コレクションの項目:
━━━━━━━━━━━━━━━━━━━━

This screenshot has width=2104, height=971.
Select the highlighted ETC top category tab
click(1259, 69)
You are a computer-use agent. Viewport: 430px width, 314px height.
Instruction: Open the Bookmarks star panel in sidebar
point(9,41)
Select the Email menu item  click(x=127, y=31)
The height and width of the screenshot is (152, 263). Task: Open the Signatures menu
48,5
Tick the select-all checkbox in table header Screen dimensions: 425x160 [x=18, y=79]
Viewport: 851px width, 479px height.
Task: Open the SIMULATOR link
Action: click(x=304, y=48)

━━━━━━━━━━━━━━━━━━━━

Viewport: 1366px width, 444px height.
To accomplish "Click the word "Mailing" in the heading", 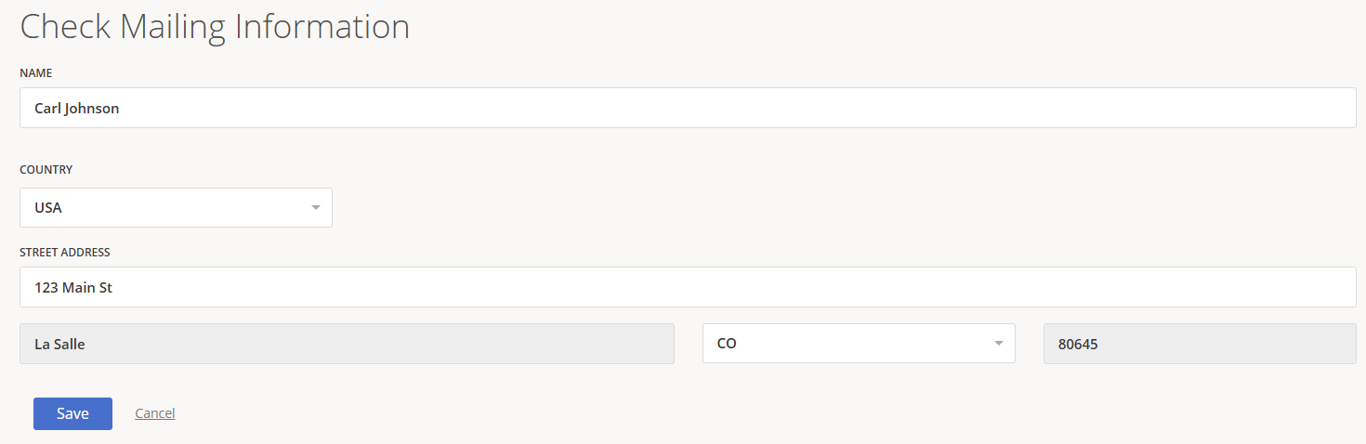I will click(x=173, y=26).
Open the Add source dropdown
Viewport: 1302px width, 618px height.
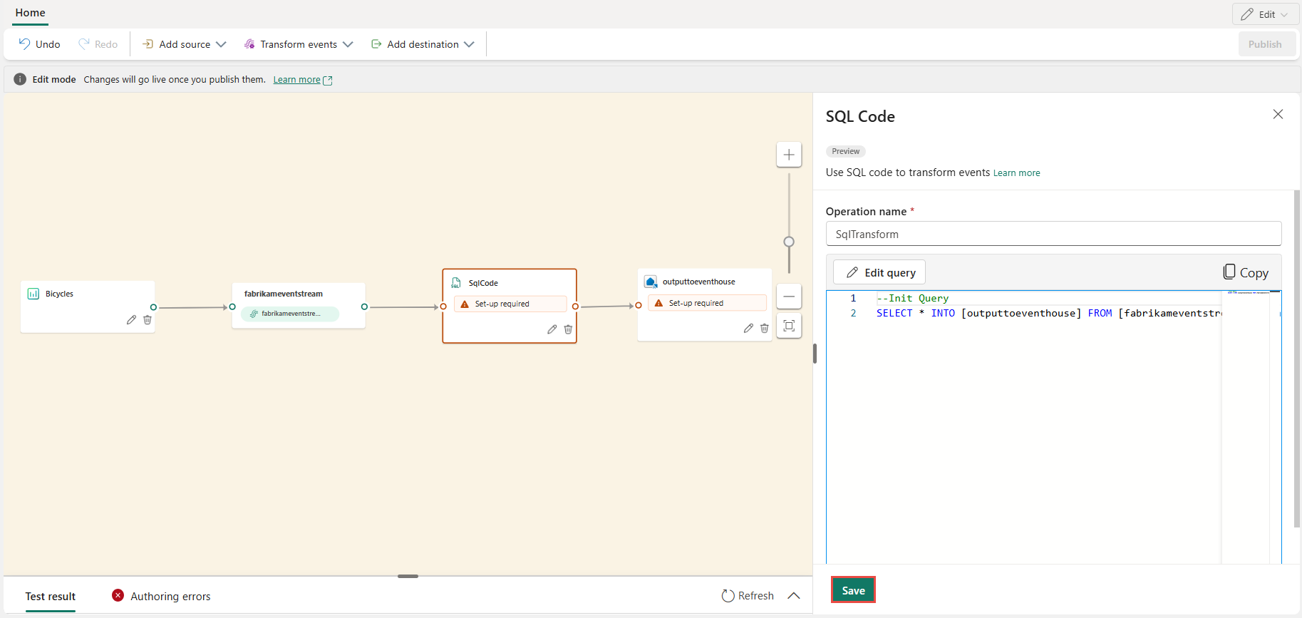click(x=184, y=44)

━━━━━━━━━━━━━━━━━━━━

__やること__
上のデータのうち、「Select the Email」がある行から「Action: click(x=304, y=48)」がある行まで（どちらの行もふくむ）だけを、「checkbox」を「toggle」に入れ替えて書き直してください。それ以外は何も変えないでください。

__こたえ__
Select the Email menu item  click(x=127, y=31)
The height and width of the screenshot is (152, 263). Task: Open the Signatures menu
48,5
Tick the select-all toggle in table header Screen dimensions: 425x160 [x=18, y=79]
Viewport: 851px width, 479px height.
Task: Open the SIMULATOR link
Action: click(x=304, y=48)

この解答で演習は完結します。